- _WHAT YOU ARE ASKED TO DO_
Set down the entries once more, exactly as given.

[Items from a data source]

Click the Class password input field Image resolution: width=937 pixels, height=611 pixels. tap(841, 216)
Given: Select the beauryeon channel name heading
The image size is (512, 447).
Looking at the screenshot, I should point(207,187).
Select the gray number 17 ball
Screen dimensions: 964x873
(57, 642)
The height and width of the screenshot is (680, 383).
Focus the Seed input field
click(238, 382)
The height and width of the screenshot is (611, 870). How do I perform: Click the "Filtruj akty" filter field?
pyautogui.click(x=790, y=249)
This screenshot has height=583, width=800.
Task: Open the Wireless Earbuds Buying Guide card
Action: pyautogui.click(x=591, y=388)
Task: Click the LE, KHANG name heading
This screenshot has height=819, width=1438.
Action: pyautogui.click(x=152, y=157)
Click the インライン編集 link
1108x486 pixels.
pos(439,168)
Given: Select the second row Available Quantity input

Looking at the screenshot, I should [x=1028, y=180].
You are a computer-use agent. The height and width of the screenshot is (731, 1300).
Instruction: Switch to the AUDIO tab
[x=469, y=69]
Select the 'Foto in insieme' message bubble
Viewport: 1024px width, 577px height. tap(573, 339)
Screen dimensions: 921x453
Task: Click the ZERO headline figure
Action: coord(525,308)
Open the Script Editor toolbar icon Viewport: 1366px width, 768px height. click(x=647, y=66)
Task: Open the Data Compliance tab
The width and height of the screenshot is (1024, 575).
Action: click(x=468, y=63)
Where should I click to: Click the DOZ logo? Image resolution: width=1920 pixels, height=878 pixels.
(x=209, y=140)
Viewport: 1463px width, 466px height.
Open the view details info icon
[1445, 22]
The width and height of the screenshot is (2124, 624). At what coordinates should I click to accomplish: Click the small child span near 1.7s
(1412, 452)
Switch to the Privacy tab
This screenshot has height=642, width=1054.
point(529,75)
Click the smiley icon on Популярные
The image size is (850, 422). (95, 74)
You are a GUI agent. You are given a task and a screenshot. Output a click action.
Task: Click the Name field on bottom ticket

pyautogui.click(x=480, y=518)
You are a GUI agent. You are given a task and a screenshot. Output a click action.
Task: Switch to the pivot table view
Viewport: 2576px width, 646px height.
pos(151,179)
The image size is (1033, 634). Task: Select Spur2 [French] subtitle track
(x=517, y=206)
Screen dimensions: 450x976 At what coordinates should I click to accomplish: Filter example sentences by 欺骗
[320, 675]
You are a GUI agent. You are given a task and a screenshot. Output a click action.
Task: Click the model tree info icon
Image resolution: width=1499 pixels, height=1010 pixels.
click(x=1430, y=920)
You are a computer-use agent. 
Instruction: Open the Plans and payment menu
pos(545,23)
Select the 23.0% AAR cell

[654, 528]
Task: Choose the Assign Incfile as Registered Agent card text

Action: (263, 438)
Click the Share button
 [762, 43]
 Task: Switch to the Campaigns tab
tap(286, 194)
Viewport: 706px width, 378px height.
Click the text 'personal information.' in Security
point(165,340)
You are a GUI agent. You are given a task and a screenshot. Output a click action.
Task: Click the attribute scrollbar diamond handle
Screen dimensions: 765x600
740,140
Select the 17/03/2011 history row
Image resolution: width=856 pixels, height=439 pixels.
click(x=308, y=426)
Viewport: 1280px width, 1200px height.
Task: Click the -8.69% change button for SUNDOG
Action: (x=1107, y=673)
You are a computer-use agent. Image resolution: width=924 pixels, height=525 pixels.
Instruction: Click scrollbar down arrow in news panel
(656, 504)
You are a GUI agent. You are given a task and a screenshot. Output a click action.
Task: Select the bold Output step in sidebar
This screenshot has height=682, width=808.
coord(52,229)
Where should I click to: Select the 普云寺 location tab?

- _ANSWER SPACE_
Click the Class password input field Image resolution: width=937 pixels, height=611 pixels. tap(841, 216)
Given: Select the beauryeon channel name heading
The image size is (512, 447).
Looking at the screenshot, I should point(207,187).
Select the gray number 17 ball
Screen dimensions: 964x873
(57, 642)
The height and width of the screenshot is (680, 383).
Focus the Seed input field
click(238, 382)
The height and width of the screenshot is (611, 870). How do I perform: Click the "Filtruj akty" filter field?
pyautogui.click(x=790, y=249)
This screenshot has height=583, width=800.
Task: Open the Wireless Earbuds Buying Guide card
Action: pyautogui.click(x=591, y=388)
Task: Click the LE, KHANG name heading
This screenshot has height=819, width=1438.
Action: pyautogui.click(x=152, y=157)
Click the インライン編集 link
1108x486 pixels.
pos(439,168)
Given: Select the second row Available Quantity input

Looking at the screenshot, I should [x=1028, y=180].
You are a computer-use agent. The height and width of the screenshot is (731, 1300).
Instruction: Switch to the AUDIO tab
[x=469, y=69]
Select the 'Foto in insieme' message bubble
Viewport: 1024px width, 577px height. tap(573, 339)
Screen dimensions: 921x453
Task: Click the ZERO headline figure
Action: coord(525,308)
Open the Script Editor toolbar icon Viewport: 1366px width, 768px height. click(x=647, y=66)
Task: Open the Data Compliance tab
The width and height of the screenshot is (1024, 575).
Action: click(x=468, y=63)
Where should I click to: Click the DOZ logo? Image resolution: width=1920 pixels, height=878 pixels.
(x=209, y=140)
Viewport: 1463px width, 466px height.
Open the view details info icon
[1445, 22]
The width and height of the screenshot is (2124, 624). At what coordinates should I click to accomplish: Click the small child span near 1.7s
(1412, 452)
Switch to the Privacy tab
This screenshot has height=642, width=1054.
point(529,75)
Click the smiley icon on Популярные
The image size is (850, 422). (95, 74)
You are a GUI agent. You are given a task and a screenshot. Output a click action.
Task: Click the Name field on bottom ticket

pyautogui.click(x=480, y=518)
You are a GUI agent. You are given a task and a screenshot. Output a click action.
Task: Switch to the pivot table view
Viewport: 2576px width, 646px height.
pos(151,179)
The image size is (1033, 634). Task: Select Spur2 [French] subtitle track
(x=517, y=206)
Screen dimensions: 450x976 At what coordinates should I click to accomplish: Filter example sentences by 欺骗
[320, 675]
You are a GUI agent. You are given a task and a screenshot. Output a click action.
Task: Click the model tree info icon
Image resolution: width=1499 pixels, height=1010 pixels.
click(x=1430, y=920)
You are a computer-use agent. 
Instruction: Open the Plans and payment menu
pos(545,23)
Select the 23.0% AAR cell

[654, 528]
Task: Choose the Assign Incfile as Registered Agent card text

Action: (263, 438)
Click the Share button
 [762, 43]
 Task: Switch to the Campaigns tab
tap(286, 194)
Viewport: 706px width, 378px height.
Click the text 'personal information.' in Security
point(165,340)
You are a GUI agent. You are given a task and a screenshot. Output a click action.
Task: Click the attribute scrollbar diamond handle
Screen dimensions: 765x600
740,140
Select the 17/03/2011 history row
Image resolution: width=856 pixels, height=439 pixels.
click(x=308, y=426)
Viewport: 1280px width, 1200px height.
Task: Click the -8.69% change button for SUNDOG
Action: (x=1107, y=673)
You are a computer-use agent. Image resolution: width=924 pixels, height=525 pixels.
Instruction: Click scrollbar down arrow in news panel
(656, 504)
You are a GUI agent. You are given a task and a screenshot. Output a click action.
Task: Select the bold Output step in sidebar
This screenshot has height=682, width=808.
coord(52,229)
Where should I click to: Select the 普云寺 location tab?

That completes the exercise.